Si festeggia oggi il Dantedì, istituito dal Consiglio dei Ministri, la giornata nazionale dedicata all’autore della Divina Commedia. Proprio oggi, secondo gli studiosi, il Poeta inizia il suo viaggio nell’Inferno, Purgatorio e Paradiso. “Dante è l’unità del Paese, è la lingua italiana, è l’idea stessa di Italia”, ha spiegato Dario Franceschini, Ministro della Cultura e del Turismo. Spieghiamo con gli Esperti di Cultura di ProiezionidiBorsa, perchè il 25 marzo celebrerà nel mondo il genio di Dante.

Perché la data scelta è quella giusta

Dunque, perché oggi si festeggia Dante Alighieri con il Dantedì? Il giorno di inizio dello “smarrimento nella selva oscura”, del suo allontanamento dall’ortodossia cristiana, è il 25 marzo.

Nel 1300 Dante (nato il 13 giugno 1265) avrebbe compiuto 34 anni come Cristo alla fine della sua vita. Nel Medioevo l’anno non iniziava a gennaio, ma il 25 dicembre o “ab incarnatione”, vale a dire dal 25 marzo.

Dante spiega che parlò col diavolo Malacoda, “milledugento con sessantasei anni e cinque ore esatte” dopo la morte di Cristo. Quel dì a Firenze era il primo giorno del nuovo anno e del nuovo secolo. Un passaggio che porta, per l’uomo, ansia e paura della fine imminente. Per quel motivo Bonifacio VIII bandì un Giubileo.

Inoltre, Dante nel 1300 era priore: aveva dovuto firmare, con la morte nel cuore, la condanna all’esilio dell’amico Guido Cavalcanti. Il nobile fiorentino, bandito dalle cariche pubbliche, partecipò da Sarzana ai disordini di Firenze.

Non dimentichiamo l’apparizione della “lonza”, prima delle tre bestie feroci che Dante incrociò nella selva oscura, all’alba, sotto il segno dell’Ariete.

Dunque, era l’equinozio di primavera, quando il sole sorge e tramonta alla stessa ora in tutti i luoghi della terra. Il giorno della creazione del mondo.

Non sappiamo la data della redenzione di Dante, dopo il viaggio con l’antico poeta Virgilio. Potrebbe essere domenica 25 luglio, festa di San Giacomo Maggiore (Paradiso, canto 31), poiché egli rappresenta la virtù teologale della speranza.

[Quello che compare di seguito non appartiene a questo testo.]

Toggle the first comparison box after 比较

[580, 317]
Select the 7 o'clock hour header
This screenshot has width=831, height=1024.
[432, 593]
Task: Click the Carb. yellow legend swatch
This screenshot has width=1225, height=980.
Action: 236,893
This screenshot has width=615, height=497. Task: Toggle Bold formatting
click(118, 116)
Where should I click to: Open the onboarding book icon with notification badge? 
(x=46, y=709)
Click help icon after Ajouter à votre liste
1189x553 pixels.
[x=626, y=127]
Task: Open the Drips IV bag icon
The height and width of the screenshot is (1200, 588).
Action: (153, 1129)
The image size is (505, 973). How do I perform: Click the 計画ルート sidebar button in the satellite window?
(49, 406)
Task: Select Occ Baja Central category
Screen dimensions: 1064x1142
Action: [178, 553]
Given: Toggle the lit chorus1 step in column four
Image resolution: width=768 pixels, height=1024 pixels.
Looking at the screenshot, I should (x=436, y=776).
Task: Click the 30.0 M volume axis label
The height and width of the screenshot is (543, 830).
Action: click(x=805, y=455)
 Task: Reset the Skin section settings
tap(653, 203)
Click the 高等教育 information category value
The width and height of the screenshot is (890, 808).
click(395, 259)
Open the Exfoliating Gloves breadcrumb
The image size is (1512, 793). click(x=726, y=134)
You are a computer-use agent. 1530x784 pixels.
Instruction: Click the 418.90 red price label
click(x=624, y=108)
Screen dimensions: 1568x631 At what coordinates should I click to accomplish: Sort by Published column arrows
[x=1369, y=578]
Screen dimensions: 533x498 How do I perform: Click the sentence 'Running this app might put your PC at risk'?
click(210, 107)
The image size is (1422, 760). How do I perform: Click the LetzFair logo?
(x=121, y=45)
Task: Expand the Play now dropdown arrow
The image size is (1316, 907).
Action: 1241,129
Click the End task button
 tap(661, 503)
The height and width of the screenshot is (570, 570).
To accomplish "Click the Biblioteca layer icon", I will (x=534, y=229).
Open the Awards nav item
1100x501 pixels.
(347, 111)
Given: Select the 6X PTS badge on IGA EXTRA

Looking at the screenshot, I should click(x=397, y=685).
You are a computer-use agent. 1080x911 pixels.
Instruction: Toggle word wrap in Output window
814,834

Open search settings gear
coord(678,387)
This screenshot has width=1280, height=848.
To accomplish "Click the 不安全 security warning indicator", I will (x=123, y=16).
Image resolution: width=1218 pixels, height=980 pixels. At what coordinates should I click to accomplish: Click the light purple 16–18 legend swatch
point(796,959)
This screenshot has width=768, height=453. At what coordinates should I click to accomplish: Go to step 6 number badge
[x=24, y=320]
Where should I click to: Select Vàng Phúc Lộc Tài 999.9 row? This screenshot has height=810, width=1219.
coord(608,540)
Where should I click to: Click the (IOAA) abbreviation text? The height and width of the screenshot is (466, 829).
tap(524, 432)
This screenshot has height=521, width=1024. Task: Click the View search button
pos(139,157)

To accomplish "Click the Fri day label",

Perché oggi si festeggia Dante Alighieri con il Dantedì

Sono moltissime le celebrazioni organizzate ovunque. Dopo la “Lectura Dantis” di Roberto Benigni al Quirinale, in diretta Rai, migliaia di eventi sul web organizzati nelle scuole e da prestigiose istituzioni. A partire dall’Accademia della Crusca, la società Dantesca, la società Dante Alighieri, l’associazione degli Italianisti, la società per lo studio del Pensiero Medievale.

Sul sito del Ministero della Cultura, tutte le iniziative nelle città dantesche. Firenze dove egli nacque nel 1265, Verona che lo ospitò, Ravenna dove morì nel 1321. Altre a Roma, Arezzo, Pisa, Bologna e Forlì. Bella la staffetta letteraria digitale “Dante nel mondo” curata dagli Istituti Italiani di cultura da Berlino, Monaco, Londra, Madrid, Rabat, Tunisi, Mosca, Varsavia, Istanbul, Parigi, Rio de Janeiro e San Francisco. Uniranno le persone attraverso la forza e la meraviglia dell’opera dantesca.